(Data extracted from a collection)

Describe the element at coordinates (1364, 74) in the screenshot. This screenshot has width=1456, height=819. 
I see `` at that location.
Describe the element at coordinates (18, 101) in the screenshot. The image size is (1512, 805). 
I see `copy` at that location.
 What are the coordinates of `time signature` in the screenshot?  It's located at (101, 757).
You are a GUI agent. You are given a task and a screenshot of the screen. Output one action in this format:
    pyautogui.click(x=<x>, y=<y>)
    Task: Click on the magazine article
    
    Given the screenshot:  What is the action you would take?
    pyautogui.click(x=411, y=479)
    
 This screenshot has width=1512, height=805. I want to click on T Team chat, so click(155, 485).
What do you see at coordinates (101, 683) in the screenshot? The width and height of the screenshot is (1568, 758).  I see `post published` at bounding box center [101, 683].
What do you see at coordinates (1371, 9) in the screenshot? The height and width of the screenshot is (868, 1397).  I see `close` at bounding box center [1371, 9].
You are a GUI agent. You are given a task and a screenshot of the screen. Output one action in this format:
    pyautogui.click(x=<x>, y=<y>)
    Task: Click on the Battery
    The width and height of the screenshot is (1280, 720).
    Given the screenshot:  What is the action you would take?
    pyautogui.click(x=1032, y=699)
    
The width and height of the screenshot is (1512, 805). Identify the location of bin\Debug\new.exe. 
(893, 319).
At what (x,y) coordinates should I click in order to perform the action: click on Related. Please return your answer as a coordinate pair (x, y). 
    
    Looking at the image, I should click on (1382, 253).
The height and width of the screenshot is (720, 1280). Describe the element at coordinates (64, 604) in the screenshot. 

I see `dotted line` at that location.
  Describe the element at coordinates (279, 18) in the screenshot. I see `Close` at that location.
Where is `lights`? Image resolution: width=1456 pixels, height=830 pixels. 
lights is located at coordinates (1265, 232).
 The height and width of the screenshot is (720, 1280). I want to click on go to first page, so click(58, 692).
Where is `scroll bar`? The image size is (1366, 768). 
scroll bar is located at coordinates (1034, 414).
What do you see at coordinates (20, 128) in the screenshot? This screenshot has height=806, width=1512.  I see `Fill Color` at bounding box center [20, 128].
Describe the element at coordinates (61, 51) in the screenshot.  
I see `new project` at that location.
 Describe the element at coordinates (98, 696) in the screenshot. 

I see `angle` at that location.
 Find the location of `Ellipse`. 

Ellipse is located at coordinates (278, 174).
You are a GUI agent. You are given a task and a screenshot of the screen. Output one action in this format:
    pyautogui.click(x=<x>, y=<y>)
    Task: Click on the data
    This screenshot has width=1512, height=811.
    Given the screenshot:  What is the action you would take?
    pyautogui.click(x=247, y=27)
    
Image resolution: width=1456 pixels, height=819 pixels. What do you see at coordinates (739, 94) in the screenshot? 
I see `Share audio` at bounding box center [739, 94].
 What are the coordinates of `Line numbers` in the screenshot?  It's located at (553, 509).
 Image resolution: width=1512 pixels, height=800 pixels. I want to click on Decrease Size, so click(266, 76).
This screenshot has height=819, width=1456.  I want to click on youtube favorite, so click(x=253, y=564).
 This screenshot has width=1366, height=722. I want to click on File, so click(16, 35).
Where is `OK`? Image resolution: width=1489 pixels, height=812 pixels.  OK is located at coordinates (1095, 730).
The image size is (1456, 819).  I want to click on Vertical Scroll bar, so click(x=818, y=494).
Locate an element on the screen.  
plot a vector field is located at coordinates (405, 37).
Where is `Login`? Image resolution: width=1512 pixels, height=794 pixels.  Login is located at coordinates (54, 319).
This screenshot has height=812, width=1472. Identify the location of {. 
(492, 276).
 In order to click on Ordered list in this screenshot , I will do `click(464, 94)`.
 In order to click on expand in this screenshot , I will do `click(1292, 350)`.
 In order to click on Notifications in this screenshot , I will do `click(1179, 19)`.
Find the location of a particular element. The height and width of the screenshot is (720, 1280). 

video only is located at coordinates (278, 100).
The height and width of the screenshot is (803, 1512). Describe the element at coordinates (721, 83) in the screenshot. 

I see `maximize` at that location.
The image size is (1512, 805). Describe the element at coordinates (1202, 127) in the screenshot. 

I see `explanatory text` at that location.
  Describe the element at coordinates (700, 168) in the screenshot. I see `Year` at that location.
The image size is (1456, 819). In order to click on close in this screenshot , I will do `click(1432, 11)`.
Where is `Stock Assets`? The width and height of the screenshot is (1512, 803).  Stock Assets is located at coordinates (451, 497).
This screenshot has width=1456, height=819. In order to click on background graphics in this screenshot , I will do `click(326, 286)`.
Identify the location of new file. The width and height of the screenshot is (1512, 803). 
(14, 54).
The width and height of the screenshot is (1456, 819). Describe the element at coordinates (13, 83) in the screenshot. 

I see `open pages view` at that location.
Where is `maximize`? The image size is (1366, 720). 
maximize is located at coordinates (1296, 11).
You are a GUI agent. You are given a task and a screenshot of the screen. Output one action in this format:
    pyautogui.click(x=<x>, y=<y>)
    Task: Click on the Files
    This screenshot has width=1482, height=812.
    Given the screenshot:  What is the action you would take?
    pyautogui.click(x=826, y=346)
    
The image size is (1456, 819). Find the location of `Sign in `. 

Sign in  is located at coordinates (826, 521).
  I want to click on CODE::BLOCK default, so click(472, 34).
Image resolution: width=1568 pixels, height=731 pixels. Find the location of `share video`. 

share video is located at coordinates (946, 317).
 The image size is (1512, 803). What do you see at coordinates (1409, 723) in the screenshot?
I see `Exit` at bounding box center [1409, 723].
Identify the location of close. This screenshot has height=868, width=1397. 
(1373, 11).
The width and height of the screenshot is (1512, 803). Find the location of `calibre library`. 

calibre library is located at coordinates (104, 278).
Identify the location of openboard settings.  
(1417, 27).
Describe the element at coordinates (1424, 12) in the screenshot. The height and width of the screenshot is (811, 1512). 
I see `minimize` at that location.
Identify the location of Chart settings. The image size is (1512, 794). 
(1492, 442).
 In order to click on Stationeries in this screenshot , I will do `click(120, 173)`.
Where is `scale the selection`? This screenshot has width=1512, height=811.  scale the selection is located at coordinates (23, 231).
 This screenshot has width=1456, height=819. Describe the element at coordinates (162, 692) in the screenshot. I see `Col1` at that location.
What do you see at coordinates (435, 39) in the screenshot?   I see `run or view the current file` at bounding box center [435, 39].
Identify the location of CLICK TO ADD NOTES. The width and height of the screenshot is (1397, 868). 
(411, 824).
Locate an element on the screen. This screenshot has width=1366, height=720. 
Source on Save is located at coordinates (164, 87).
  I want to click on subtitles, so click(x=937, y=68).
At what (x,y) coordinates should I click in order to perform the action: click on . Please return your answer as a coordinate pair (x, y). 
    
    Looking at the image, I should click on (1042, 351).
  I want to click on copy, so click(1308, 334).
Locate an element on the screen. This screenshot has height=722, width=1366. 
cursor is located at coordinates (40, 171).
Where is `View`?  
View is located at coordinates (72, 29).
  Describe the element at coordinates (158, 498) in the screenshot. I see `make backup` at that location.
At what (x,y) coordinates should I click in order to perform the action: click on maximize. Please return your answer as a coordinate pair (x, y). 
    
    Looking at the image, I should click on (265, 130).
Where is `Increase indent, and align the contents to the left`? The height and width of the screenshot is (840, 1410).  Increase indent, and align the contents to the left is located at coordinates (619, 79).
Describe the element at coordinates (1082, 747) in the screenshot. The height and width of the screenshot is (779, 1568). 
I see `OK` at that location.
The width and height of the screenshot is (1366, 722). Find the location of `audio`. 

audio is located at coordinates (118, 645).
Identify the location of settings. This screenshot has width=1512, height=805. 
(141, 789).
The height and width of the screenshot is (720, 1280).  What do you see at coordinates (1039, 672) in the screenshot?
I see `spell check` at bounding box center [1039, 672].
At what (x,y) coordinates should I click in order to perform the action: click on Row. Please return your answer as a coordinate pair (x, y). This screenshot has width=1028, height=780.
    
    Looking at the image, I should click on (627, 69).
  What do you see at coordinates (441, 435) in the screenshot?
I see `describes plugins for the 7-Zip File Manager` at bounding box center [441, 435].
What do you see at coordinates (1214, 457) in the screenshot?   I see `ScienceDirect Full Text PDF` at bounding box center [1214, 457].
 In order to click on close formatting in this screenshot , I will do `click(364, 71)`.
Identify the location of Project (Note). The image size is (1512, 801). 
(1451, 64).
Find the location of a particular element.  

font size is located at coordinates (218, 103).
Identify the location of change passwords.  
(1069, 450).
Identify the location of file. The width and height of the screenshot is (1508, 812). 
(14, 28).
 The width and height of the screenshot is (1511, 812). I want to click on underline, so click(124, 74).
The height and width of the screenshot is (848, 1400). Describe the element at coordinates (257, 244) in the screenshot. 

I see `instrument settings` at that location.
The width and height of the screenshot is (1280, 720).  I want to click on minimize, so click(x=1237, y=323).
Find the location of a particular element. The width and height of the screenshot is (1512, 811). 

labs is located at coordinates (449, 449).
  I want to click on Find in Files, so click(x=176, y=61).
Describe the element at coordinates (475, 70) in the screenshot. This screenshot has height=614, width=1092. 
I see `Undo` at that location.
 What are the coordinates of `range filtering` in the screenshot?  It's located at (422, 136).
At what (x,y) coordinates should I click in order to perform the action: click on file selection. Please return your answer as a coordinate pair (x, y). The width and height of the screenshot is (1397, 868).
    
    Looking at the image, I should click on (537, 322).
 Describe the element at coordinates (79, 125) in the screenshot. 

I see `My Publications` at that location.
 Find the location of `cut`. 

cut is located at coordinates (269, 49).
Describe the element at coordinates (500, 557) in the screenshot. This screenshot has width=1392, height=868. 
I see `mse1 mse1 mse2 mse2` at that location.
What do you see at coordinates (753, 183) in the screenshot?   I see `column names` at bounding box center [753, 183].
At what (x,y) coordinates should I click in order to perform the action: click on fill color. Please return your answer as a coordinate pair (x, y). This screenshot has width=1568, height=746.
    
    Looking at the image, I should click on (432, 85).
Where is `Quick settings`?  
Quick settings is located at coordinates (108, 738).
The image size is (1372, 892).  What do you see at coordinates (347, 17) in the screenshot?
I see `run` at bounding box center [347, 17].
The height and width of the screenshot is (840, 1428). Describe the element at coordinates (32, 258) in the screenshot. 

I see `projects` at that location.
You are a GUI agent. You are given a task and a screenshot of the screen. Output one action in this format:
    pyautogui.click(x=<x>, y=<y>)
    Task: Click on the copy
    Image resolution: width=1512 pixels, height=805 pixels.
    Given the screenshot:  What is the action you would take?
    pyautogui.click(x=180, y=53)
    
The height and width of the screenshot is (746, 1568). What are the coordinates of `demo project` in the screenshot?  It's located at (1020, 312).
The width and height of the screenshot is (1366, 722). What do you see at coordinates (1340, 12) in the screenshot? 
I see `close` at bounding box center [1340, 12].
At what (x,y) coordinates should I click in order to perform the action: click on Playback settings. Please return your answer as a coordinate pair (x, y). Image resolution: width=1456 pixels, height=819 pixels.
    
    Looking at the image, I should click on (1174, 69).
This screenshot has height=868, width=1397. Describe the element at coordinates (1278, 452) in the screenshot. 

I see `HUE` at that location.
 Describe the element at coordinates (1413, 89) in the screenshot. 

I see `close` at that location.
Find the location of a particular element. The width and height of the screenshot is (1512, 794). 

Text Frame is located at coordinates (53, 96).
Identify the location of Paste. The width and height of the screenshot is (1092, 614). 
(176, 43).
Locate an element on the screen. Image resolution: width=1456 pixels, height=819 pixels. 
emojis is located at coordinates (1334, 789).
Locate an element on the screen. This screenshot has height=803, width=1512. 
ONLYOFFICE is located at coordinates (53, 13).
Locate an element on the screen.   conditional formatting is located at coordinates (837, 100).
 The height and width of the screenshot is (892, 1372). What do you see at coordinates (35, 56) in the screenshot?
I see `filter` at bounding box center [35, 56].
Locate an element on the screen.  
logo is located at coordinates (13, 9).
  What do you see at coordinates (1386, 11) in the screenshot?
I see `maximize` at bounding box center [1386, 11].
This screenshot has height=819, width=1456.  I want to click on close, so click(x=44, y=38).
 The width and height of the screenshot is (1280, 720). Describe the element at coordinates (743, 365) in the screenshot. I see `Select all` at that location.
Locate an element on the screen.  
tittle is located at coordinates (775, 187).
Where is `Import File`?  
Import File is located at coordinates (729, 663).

# [Aim]
Can you edit the part of the entries that opens with the line containing "In order to click on close formatting" and closes with the line containing "(1069, 450).", so that "change passwords" becomes "reset passwords" and nothing else changes?

# [Output]
 In order to click on close formatting in this screenshot , I will do `click(364, 71)`.
Identify the location of Project (Note). The image size is (1512, 801). 
(1451, 64).
Find the location of a particular element.  

font size is located at coordinates (218, 103).
Identify the location of reset passwords.  
(1069, 450).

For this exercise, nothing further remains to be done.